The Fluid Nature of the Very Early ASD Phenotype: Examination of Diagnostic Stability of ASD within a General Population Cohort
Very early detection (between 12-24 months) and early treatment have been flagship goals of government regulatory bodies such as the IACC, parent, and advocacy groups alike. Determining how early autism can be accurately recognized, and the stability of ASD once it is suspected, is still unclear. Almost all that is known in this area comes from baby-sibling studies. One such study by Ozonoff and colleagues, noted strong diagnostic stability of toddlers identified as ASD at 18 months (92% stability), however approximately half of the children diagnosed with ASD at 3 years were not identified as ASD when previously tested at 18 or 24 months. The stability of diagnoses in such baby sibling studies are usually presented in dichotomous terms: ASD or Not ASD, making it challenging to understand how a toddler initially identified around 18 months as typical or with a non-ASD delay may end up with an ASD diagnosis at age 3 years or vice versa. Understanding not only the stability of ASD identification in toddlers, but how this designation may be blurred across diagnostic boundaries across the first 3 years of life in a general population cohort is essential.
(1) To examine diagnostic stability of ASD starting at 12 months in age in the general population. (2) To determine the proportion of changes across diagnostic boundaries.
545 toddlers at-risk for ASD and other delays between 12-24 months identified in the general population using the 1-Year Well-Baby Check-Up Approach, which centered around using the CSBS IT Checklist at pediatric well-baby visits, participated (M= 15mo). Toddlers participated in a comprehensive developmental evaluation and were followed every 6-9 months until their 3rd birthday when a final diagnosis was given (M= 37 mo). Developmental evaluations at every age were conducted by Ph.D. level licensed psychologists and diagnostic judgments for a range of delays (ASD, ASD features, language delay, global developmental delay, motor delay, etc.) at each age were tracked.

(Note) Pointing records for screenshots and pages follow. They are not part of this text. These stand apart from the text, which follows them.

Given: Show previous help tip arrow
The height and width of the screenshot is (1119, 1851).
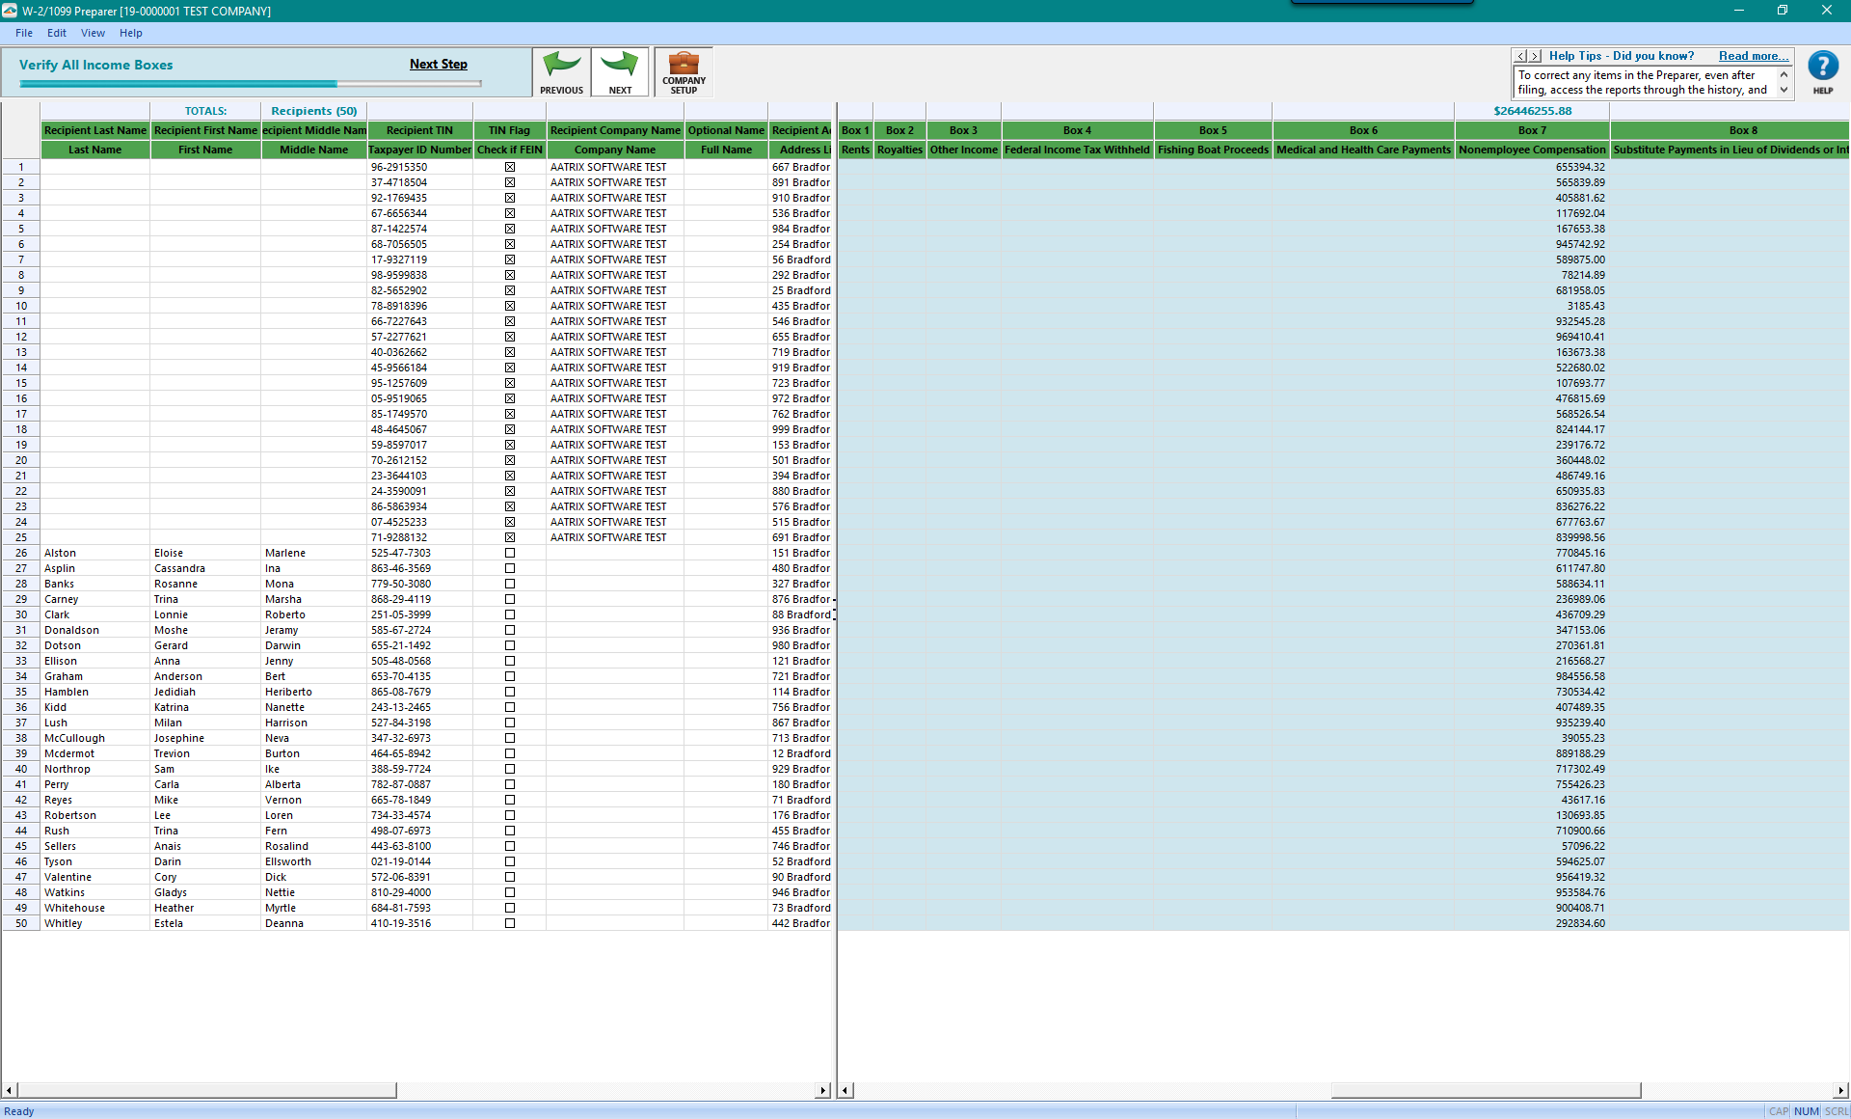Looking at the screenshot, I should (1521, 57).
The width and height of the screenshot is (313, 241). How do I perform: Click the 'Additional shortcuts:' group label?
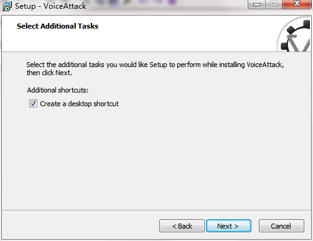pyautogui.click(x=58, y=90)
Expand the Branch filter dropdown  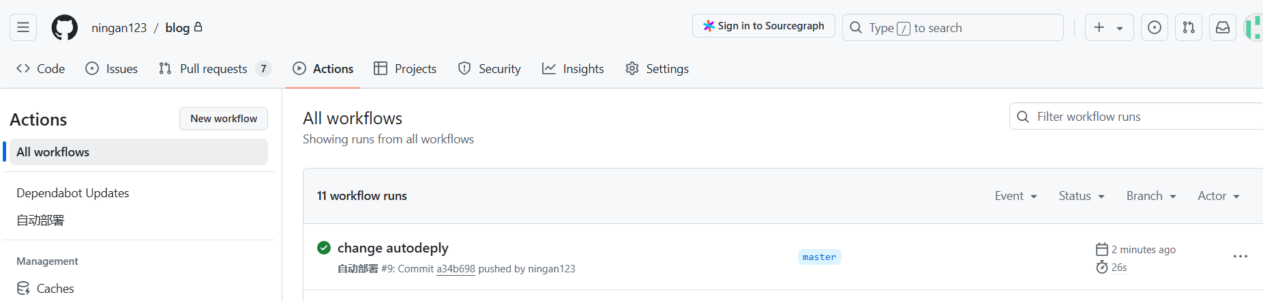click(x=1151, y=196)
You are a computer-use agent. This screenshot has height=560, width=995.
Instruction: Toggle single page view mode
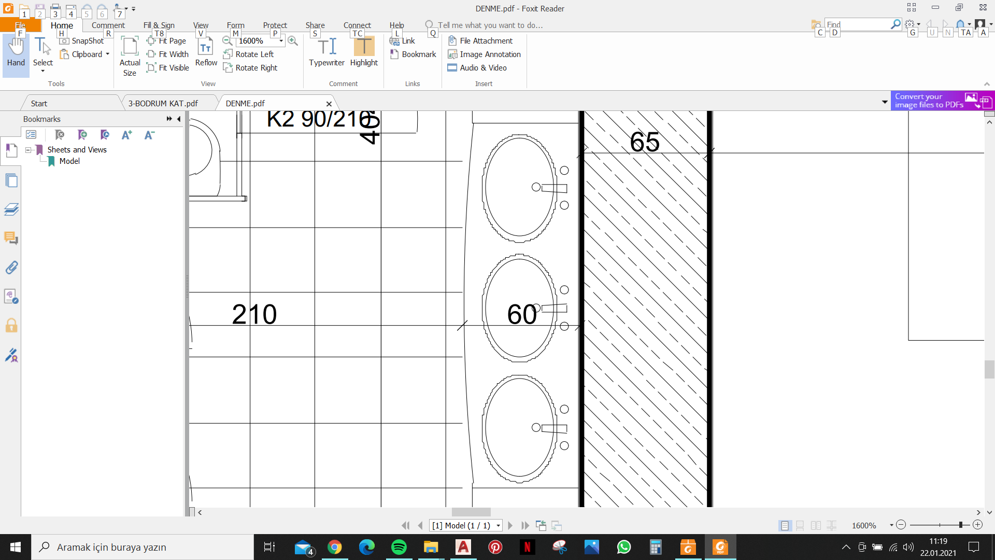[785, 526]
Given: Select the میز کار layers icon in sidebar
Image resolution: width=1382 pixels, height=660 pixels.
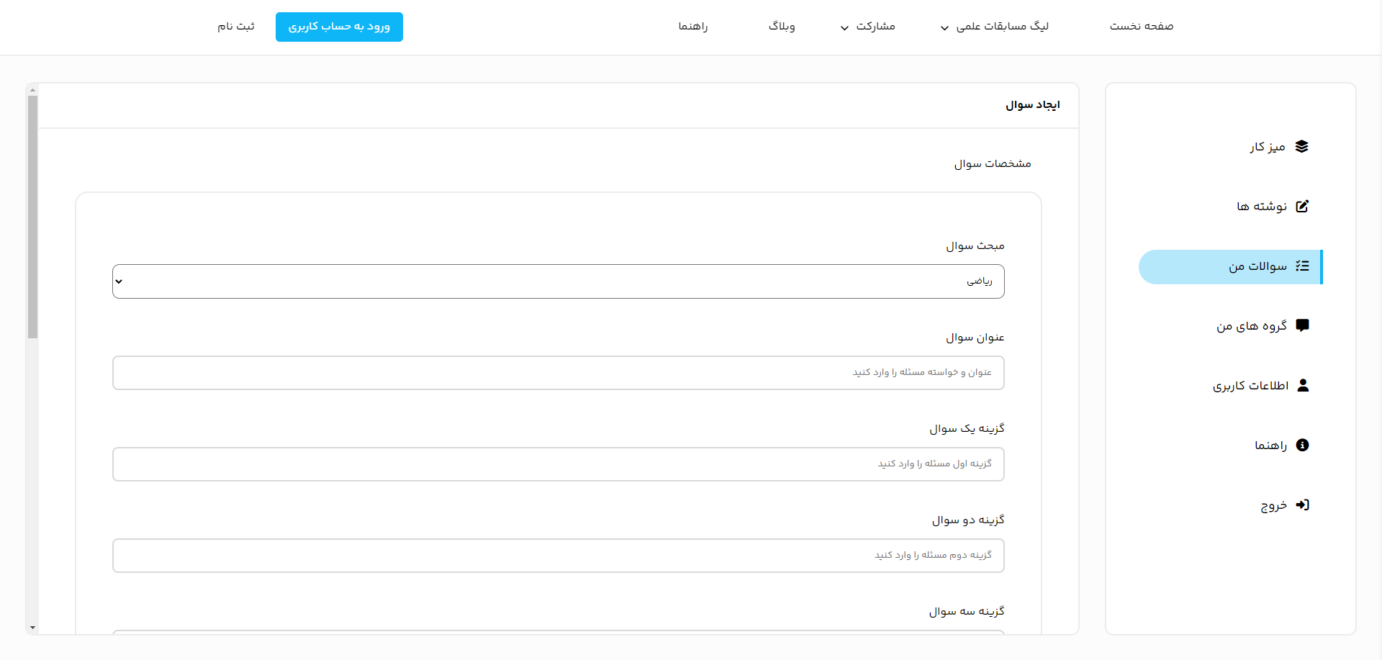Looking at the screenshot, I should point(1302,146).
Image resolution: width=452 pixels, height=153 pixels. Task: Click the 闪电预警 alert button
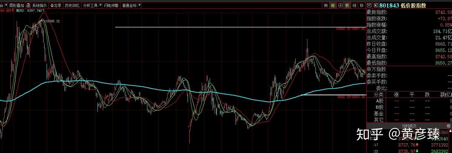click(111, 5)
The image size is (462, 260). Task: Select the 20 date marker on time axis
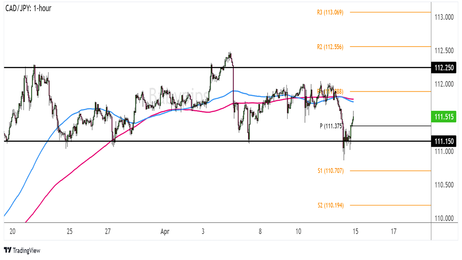point(12,231)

Overall, diagnostic stability of ASD between 12-24 months (~80%) was lower in this general population cohort in comparison to reports from baby sibling studies that report levels as high as 92%. Eight percent of toddlers initially considered ASD at intake age were given a designation of ASD-features at final diagnosis age, 8% showed a non-ASD delay (e.g., language delay), and 4% were considered typical. Similar to baby sibling studies, a large percentage of cases were not designated as ASD initially. Common diagnostic transitions included language delay to ASD (16% of final ASD sample) and global developmental delay to ASD (30%).
While diagnostic stability of ASD as identified in toddlers in the general population may not be as high as noted in baby sibling cohorts, all but 4% of cases retained some delay designation at final diagnostic age, suggesting that stability of having a delay in general is extremely high (>95%). The persistence of deficits in key skills such as language and social behavior of toddlers initially identified as ASD warrant early treatment regardless of final diagnostic designation.